Inter Ohio FC came into the playoffs as the #1 seed and a 6-1-0 record. They faced #4 seed Amish Country United (2-2-4), probably the most well-known club in this league currently. The matchup was seen as a likely win for the #1, as they had defeated ACU twice in the regular season, handily. However, Amish Country United pulled the upset earlier this week with a 2-0 win over the #1, booking a trip to the first final in NOSL history. The ACU roster features a serious pair of attacking midfielders: Brandon Mount (7 goals, 3 assists) and Sam Paul (7 goals, 7 assists) and should present a big challenge for their opponent in the final.
The other side of the final would come from the matchup of #2 seed FC Accipiter (4-2-2) and #3 seed Stark County United (3-1-3). That match was a blowout, with FCA scoring 6 in a shutout semifinal victory. FCA are led by forward Micah Boggs (5 goals, 3 assists) and star high school goalkeeper Logan Smith (clean sheet, 40 saves).
Because the size of the league is so small, the two clubs in the final have met twice already in the regular season. In their first matchup of the season, Accipiter defeated ACU 3-0. In the return fixture, ACU led 2-0 before breaking down defensively and allowing an Accipiter comeback, resulting in a 4-4 draw. It will be interesting to see which of these clubs steps up and takes home the first ever NOSL Championship. The final is Saturday, July 13 at Wooster High School. Kickoff is scheduled for 7:30 PM. With some smaller leagues, drawing fans is a struggle, but the ACU-Inter semifinal had an attendance near the 200 mark. That sort of fan support in a first year is something to build on. For fans not in Ohio, Amish Country United plan to stream the game through their MyCujoo channel.
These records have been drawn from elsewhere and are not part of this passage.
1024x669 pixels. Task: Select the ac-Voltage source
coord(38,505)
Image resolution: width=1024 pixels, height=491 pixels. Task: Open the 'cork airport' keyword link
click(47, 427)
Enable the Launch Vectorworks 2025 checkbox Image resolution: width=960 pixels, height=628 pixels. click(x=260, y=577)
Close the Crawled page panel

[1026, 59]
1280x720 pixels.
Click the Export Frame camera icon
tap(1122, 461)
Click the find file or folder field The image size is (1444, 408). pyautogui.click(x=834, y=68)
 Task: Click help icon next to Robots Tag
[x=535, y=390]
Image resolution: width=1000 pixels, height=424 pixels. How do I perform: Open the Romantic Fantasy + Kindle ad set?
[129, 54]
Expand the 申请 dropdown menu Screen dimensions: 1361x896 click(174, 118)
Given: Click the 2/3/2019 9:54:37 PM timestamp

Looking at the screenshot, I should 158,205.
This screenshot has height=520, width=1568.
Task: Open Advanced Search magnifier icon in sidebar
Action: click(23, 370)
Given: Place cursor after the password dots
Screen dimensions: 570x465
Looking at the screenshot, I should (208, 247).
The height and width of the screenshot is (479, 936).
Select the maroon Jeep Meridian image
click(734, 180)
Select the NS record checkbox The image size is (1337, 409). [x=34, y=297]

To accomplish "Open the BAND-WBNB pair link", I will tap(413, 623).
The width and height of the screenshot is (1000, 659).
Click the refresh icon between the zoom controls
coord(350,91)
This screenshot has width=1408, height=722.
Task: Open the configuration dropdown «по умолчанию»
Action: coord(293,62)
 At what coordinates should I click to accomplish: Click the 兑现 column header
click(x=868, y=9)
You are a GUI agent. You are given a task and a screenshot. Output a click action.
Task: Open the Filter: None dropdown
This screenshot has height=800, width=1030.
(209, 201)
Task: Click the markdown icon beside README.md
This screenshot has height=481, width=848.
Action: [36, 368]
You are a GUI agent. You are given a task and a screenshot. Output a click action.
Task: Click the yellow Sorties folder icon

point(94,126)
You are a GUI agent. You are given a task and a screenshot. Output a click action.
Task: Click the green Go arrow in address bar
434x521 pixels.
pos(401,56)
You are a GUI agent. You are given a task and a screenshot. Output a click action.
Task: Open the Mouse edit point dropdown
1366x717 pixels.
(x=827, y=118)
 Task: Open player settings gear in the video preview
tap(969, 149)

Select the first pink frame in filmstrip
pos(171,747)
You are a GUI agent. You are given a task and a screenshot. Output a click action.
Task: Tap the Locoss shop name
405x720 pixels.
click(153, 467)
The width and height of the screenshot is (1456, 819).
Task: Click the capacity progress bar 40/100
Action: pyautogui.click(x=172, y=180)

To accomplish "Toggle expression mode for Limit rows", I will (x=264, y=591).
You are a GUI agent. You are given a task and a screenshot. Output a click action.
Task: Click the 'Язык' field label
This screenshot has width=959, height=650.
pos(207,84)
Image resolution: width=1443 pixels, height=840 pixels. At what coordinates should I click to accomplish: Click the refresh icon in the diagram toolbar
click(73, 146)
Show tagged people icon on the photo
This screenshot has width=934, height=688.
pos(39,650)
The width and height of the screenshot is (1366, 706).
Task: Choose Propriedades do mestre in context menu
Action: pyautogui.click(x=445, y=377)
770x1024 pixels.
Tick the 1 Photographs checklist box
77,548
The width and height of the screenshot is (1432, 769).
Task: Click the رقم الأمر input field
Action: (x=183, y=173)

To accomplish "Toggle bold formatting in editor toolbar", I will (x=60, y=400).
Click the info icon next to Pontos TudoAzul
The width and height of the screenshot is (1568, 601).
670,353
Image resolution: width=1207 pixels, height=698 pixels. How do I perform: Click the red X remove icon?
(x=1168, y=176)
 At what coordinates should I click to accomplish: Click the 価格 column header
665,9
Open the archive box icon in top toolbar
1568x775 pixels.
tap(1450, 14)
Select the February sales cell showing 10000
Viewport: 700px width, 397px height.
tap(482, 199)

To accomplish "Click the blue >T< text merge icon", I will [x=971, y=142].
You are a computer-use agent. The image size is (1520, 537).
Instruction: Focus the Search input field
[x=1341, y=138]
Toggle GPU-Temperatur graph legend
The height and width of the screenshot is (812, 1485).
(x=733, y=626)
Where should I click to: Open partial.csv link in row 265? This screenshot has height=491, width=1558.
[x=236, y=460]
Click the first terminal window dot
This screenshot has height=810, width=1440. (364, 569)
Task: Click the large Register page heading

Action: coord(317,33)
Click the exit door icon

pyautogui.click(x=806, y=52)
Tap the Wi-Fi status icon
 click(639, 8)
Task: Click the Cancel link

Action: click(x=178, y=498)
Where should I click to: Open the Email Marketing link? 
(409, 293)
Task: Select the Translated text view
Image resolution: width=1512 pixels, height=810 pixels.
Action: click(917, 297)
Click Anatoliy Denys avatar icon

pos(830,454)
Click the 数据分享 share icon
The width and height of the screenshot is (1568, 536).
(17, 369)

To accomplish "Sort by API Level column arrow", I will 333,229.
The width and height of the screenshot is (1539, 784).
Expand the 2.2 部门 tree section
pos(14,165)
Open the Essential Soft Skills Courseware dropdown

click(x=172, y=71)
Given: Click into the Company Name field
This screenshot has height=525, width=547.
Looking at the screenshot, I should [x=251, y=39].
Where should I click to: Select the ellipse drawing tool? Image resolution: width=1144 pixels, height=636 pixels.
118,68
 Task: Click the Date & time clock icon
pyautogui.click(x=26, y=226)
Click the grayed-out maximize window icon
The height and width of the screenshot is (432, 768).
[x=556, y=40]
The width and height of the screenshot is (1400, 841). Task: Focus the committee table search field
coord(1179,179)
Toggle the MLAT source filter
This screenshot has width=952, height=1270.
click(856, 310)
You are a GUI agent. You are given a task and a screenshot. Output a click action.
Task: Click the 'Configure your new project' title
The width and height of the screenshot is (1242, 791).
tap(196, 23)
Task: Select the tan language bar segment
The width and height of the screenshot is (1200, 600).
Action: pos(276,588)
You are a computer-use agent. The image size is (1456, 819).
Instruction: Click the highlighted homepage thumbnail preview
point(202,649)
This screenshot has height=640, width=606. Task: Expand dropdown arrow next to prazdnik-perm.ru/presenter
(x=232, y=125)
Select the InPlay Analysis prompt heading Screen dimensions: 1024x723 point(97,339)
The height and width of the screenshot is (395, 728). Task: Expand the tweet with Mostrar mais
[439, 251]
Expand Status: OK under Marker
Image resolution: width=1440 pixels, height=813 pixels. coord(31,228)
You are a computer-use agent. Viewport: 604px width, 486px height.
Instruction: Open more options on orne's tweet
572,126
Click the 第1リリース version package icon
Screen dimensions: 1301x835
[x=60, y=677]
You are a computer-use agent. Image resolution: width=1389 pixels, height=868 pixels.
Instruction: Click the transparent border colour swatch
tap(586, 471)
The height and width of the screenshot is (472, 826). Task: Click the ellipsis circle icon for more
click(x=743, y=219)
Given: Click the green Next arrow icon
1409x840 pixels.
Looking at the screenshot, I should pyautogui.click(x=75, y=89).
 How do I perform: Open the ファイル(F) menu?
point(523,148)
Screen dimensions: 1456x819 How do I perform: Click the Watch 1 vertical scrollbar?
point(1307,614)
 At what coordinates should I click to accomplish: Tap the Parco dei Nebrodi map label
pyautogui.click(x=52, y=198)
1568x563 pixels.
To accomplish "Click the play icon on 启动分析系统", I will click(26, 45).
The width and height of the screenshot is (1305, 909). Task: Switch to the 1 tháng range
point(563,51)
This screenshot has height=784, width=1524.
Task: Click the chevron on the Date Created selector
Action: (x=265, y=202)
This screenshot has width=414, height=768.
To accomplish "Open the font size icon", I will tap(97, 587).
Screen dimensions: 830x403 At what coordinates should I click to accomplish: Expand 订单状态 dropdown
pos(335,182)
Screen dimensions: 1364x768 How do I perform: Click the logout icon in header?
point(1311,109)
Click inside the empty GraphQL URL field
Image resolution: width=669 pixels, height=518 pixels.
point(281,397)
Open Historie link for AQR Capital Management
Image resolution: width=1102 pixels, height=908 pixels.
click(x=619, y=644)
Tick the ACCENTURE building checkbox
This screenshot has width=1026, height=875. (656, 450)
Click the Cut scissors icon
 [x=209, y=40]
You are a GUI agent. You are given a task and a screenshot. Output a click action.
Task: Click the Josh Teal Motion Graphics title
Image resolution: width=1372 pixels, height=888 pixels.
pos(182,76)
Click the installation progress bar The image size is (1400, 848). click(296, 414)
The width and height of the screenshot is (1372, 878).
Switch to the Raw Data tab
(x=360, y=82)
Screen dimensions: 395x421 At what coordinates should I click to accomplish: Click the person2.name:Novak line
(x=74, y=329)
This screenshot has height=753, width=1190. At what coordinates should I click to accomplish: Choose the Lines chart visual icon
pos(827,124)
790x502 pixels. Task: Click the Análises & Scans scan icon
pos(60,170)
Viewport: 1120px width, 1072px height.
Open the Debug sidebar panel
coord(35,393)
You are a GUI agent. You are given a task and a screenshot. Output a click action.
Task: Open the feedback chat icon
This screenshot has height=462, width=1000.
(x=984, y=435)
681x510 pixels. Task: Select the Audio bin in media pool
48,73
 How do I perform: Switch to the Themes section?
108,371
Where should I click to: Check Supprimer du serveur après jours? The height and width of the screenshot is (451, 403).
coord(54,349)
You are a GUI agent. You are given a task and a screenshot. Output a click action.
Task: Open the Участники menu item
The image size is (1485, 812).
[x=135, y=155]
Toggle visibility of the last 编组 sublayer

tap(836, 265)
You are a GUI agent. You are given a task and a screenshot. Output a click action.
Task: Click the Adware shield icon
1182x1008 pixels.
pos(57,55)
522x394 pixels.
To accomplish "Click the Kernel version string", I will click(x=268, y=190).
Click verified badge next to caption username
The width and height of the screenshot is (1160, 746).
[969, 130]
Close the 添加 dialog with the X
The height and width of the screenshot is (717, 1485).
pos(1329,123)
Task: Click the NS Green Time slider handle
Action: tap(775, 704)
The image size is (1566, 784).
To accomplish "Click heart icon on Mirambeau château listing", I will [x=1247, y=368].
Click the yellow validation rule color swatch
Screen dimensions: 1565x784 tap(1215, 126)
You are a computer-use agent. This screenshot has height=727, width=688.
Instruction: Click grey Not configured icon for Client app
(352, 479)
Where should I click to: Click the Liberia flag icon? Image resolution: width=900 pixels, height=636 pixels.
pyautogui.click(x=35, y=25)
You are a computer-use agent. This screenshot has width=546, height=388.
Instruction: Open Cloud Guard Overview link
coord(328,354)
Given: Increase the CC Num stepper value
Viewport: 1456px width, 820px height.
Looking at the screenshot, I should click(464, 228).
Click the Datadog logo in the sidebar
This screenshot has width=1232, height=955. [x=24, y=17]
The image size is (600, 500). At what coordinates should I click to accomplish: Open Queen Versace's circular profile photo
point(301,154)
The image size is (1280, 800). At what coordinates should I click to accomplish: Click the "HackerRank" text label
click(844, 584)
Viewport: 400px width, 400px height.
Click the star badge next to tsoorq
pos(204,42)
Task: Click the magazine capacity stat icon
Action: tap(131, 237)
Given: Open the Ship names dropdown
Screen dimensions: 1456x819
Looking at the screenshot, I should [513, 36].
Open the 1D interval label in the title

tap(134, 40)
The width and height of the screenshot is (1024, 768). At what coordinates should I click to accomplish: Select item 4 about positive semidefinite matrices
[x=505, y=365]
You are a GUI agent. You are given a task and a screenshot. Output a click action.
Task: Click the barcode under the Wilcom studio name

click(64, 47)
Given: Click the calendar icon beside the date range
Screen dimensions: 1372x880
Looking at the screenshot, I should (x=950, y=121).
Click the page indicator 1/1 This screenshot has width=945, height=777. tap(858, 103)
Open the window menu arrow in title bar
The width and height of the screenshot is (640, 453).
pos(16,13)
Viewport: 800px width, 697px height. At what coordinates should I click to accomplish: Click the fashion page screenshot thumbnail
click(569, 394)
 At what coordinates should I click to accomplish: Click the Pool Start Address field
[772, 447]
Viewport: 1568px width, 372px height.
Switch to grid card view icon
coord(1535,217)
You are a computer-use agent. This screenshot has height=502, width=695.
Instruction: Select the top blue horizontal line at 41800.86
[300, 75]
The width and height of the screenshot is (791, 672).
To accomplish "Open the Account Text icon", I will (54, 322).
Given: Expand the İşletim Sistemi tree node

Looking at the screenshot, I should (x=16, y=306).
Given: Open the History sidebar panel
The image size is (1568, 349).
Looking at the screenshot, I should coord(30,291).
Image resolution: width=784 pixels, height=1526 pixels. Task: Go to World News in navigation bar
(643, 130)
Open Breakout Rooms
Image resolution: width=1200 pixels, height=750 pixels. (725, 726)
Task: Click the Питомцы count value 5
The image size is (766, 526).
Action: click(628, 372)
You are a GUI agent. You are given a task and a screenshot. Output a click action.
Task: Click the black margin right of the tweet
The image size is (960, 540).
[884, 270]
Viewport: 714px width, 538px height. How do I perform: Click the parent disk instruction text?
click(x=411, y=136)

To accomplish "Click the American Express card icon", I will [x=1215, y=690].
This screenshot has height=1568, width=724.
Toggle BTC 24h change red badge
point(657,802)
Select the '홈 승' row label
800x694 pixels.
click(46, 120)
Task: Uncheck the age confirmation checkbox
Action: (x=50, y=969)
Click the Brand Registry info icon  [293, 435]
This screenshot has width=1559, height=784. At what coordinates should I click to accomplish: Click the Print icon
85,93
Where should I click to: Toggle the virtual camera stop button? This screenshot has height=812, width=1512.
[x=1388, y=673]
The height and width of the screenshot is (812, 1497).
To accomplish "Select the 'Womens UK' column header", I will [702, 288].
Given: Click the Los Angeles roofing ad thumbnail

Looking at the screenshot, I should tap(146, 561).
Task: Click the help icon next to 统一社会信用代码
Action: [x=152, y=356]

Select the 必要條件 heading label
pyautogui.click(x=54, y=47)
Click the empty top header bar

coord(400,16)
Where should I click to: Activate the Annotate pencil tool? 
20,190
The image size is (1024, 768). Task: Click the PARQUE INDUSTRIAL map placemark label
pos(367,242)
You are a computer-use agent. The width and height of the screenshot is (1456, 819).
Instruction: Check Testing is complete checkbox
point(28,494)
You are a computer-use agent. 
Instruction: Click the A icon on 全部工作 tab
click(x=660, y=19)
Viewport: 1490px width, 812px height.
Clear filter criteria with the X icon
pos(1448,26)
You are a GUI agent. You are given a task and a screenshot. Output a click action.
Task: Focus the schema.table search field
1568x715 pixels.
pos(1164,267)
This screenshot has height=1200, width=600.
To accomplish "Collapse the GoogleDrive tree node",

For Mast, the Championship this weekend is the cap of an amazing first season full of lessons learned and challenges overcome. If his theme for season one was flexibility, his goal for season two is organization. “Looking forward to next season, we want to be much more organized and ready to go. Having a league meeting will be crucial to have everyone on the same page, we are going to have all player registrations and team fees paid before the season to avoid conflict and hassle, and we will be looking into the possibility of promotion/relegation depending on how many teams we pick up.” And as the first season was successful, the league is already in talks with seven prospective expansion sides, with two already “locked in.” The league isn’t yet ready to announce these sides, but according to Mast, “I will say that the league will cover a much larger area next summer and will include some very high quality talent and could feature several well-known teams.”
The long-term goal of the NOSL is promotion relegation with two divisions. But that’s just part of the overall plan. “The league has received a lot of interest in starting a women’s version of the NOSL and that is something we are seriously considering. We hope to devise a plan to have a four team women’s competition in place for the summer of 2020. Another thing we are looking at for the future is creating a youth NOSL for under 18’s and under 14’s so we can help develop middle school and high school players in an organized and competitive environment. It is our hope that teams in our men’s league will consider starting a women’s side and a youth academy to build soccer in the area and make the NOSL the strongest it can be.”
Every league requires a vision and someone to push that vision to completion. The work Braden Mast has done has laid a foundation for amateur Ohio soccer to grow from in the future and he’s not done. “I’m going to go all in on this. I’m passionate about soccer in northern Ohio and I want to do anything I can to grow it. I want to make the NOSL into the biggest thing it can be and provide a league for development for players, entertainment for the community, and something everyone can get behind.”